Since it's been a strong week for Hainan Jingliang Holdings shareholders, let's have a look at trend of the longer term fundamentals.

See our latest analysis for Hainan Jingliang Holdings

To quote Buffett, 'Ships will sail around the world but the Flat Earth Society will flourish. There will continue to be wide discrepancies between price and value in the marketplace...' One way to examine how market sentiment has changed over time is to look at the interaction between a company's share price and its earnings per share (EPS).

Hainan Jingliang Holdings' earnings per share are down 19% per year, despite strong share price performance over five years.

This means it's unlikely the market is judging the company based on earnings growth. Since the change in EPS doesn't seem to correlate with the change in share price, it's worth taking a look at other metrics.
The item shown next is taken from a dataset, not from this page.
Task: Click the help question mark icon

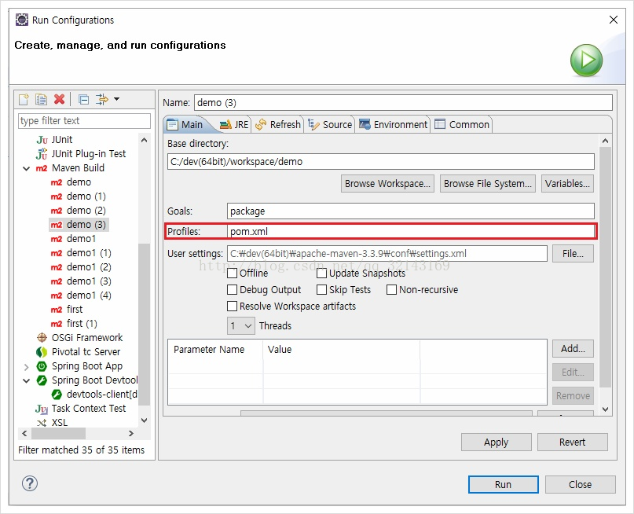Action: pyautogui.click(x=30, y=483)
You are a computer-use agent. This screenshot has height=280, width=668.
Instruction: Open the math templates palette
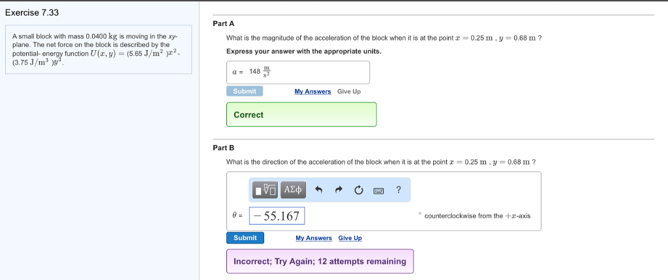click(x=266, y=190)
We doubt the modest 0.9% dividend yield is attracting many buyers to the stock. In contrast revenue growth of 12% per year is probably viewed as evidence that Hainan Jingliang Holdings is growing, a real positive. In that case, the company may be sacrificing current earnings per share to drive growth.
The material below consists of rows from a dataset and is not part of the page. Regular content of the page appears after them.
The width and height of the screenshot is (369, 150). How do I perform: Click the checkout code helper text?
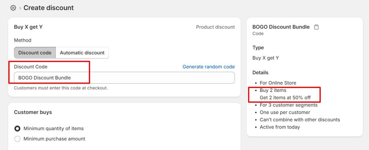61,88
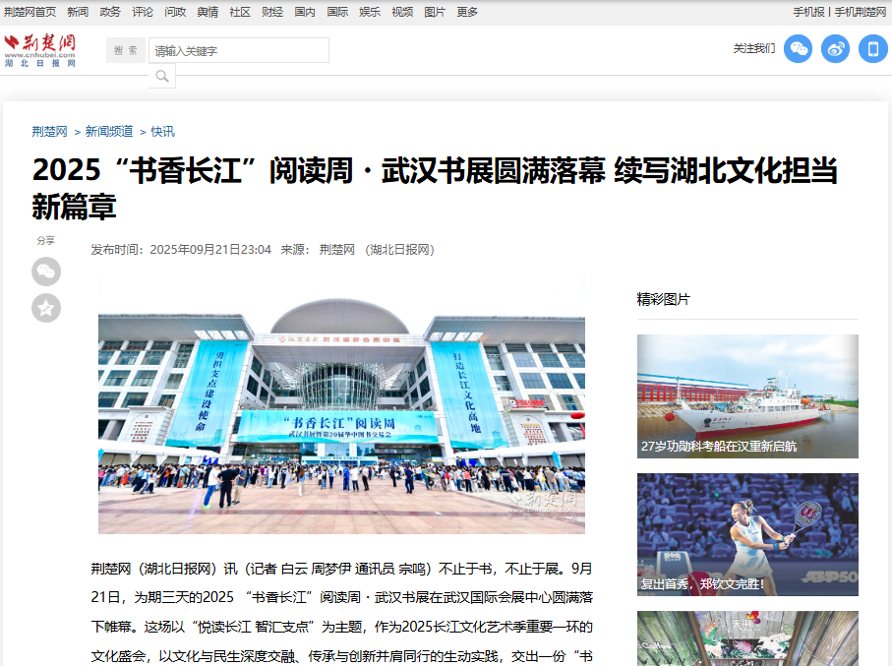
Task: Open the Weibo follow icon in header
Action: (835, 49)
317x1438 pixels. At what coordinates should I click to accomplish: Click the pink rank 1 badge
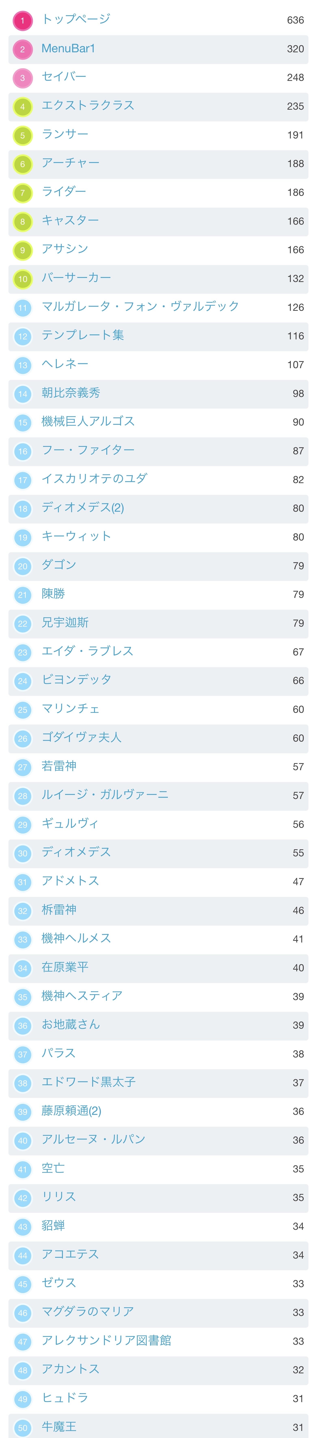[22, 21]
The image below shows how earnings and revenue have tracked over time (if you click on the image you can see greater detail).

earnings-and-revenue-growth
SZSE:000505 Earnings and Revenue Growth December 3rd 2024

This free interactive report on Hainan Jingliang Holdings' balance sheet strength is a great place to start, if you want to investigate the stock further.

A Different Perspective

Hainan Jingliang Holdings provided a TSR of 4.3% over the last twelve months. But that return falls short of the market. If we look back over five years, the returns are even better, coming in at 7% per year for five years. Maybe the share price is just taking a breather while the business executes on its growth strategy. I find it very interesting to look at share price over the long term as a proxy for business performance. But to truly gain insight, we need to consider other information, too. To that end, you should learn about the 4 warning signs we've spotted with Hainan Jingliang Holdings (including 2 which can't be ignored) .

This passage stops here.